Analysis of CSF2RA mutations in patients with hereditary pulmonary alveolar proteinosis. (A) Schematic of CSF2RA and the polymerase chain reaction (PCR) amplification and strategy used for sequencing. The locations of Alu sequence high copy number genomic repeat sequence motifs are indicated (hatched boxes). (B) Partial nucleotide sequence of CSF2RA exon 8 in genomic DNA from patient B and a healthy control. Numbering is according to the CSF2RA reference sequence in Genbank (accession No. NM_006140.3). (C) Partial nucleotide sequence CSF2RA exon 10 in mRNA from patient D and a healthy control. (D) PCR amplification of the CSF2RA coding sequence from mRNA from patient E, her father (F), mother (M), brother (B), or a healthy individual (C). (E) PCR amplification of CSF2RA exons 1–13 in genomic DNA from patient E and family members (indicated as in D). (F) PCR amplification of genomic DNA from patient E and family members (indicated as in D) in the region surrounding the Alu family repeats flanking CSF2RA exon 7 as shown in the schematic in A. Note the small band in the patient, small and large bands in each parent, and only the large band in the brother. (G) Partial nucleotide sequence of CSF2RA intron 6 (black arrows) and exon 7 (red arrow) in genomic DNA from patient E and a healthy control. (H) Partial nucleotide sequence of CSF2RA exons 6–10 in mRNA from patient E and a healthy control showing a single mRNA transcript sequence in the healthy control and two overlapping transcript sequences beginning at Lys158 in the patient. (I) Proposed model for the generation of the CSF2RA mutation present in patient E (homozygous) and her parents (heterozygous). See text for details. The locations of the two Alu family repeats flanking Exon 7 are indicated (hatched regions).
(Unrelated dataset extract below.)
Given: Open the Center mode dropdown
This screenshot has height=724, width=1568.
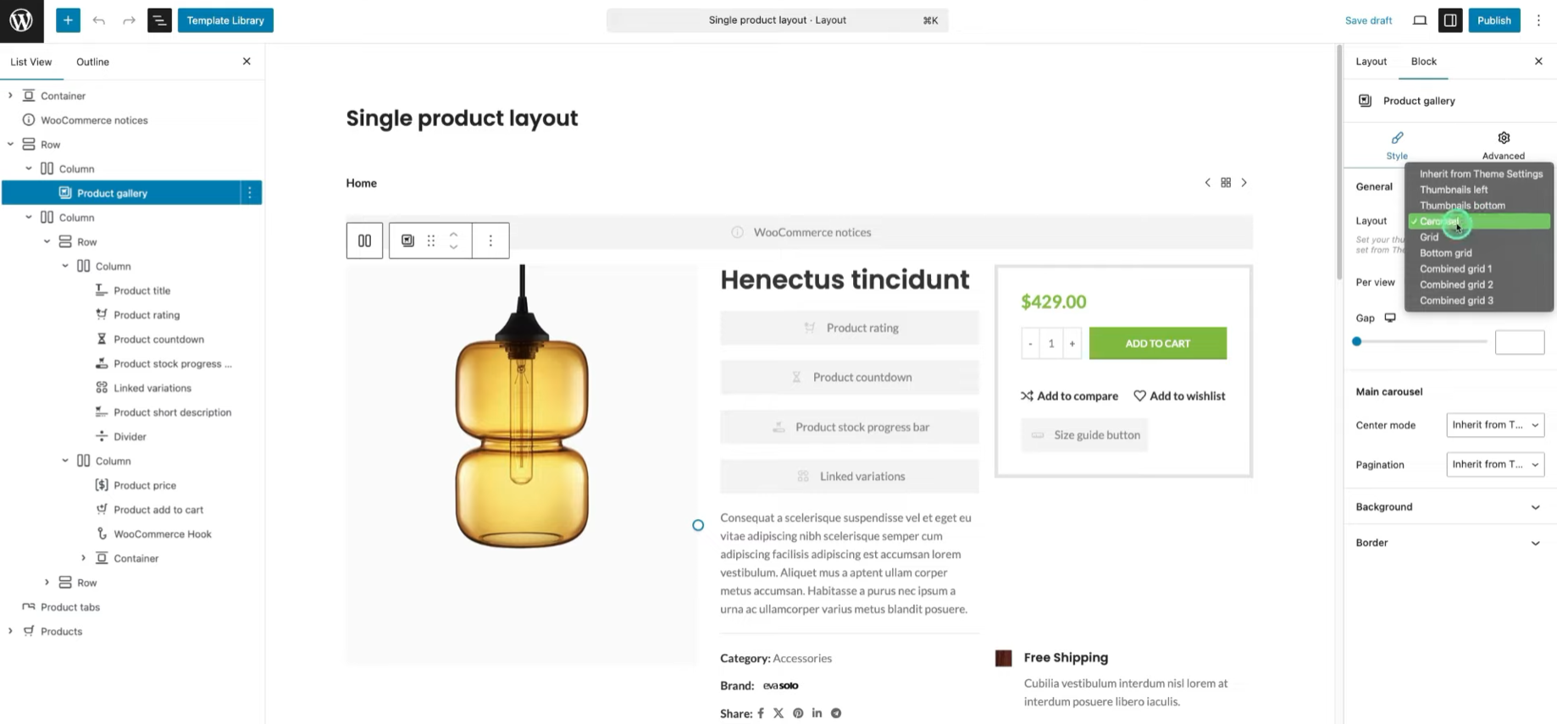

These regions are 90% homologous at the DNA level, and contain a 10-nucleotide central region of 100% homology (black region within the hatched region).
Figure 8.
Figure 8.
CSF2RA mutations and granulocyte-macrophage colony–stimulating factor (GM-CSF) receptor α abnormalities associated with the development of hereditary pulmonary alveolar proteinosis. (Top) Schematic of the normal GM-CSF receptor α protein showing regions corresponding to the signal peptide, extracellular GM-CSF binding domain, transmembrane spanning domain, and short intracellular, cytoplasmic domain, along with the 11 N-glycosylation sites (43). The asterisk indicates the glycosylation site disrupted by the G196R mutation. (Middle) Schematic of the CSF2RA mRNA showing exons 1–13. The start codon (ATG) and stop codon (TGA) are indicated. (Bottom) Schematic representations of the effects of each CSF2RA mutation (indicated at left) on the GM-CSF receptor α protein structure are shown. The colloquial nomenclature is used for each CSF2RA abnormality. In each, stippled bars represent the signal peptide, black bars represent the extracellular domain, gray bars represent the transmembrane domain, white bars represent the cytoplasmic domain, hatched bars represent regions in which the reading frame is shifted, and dotted bars represent regions that are missing in the predicted protein product. Bars indicate the size of a peptide 50 amino acids in length (50 aa) or a nucleotide sequence 100 nucleotides in length (100 nt).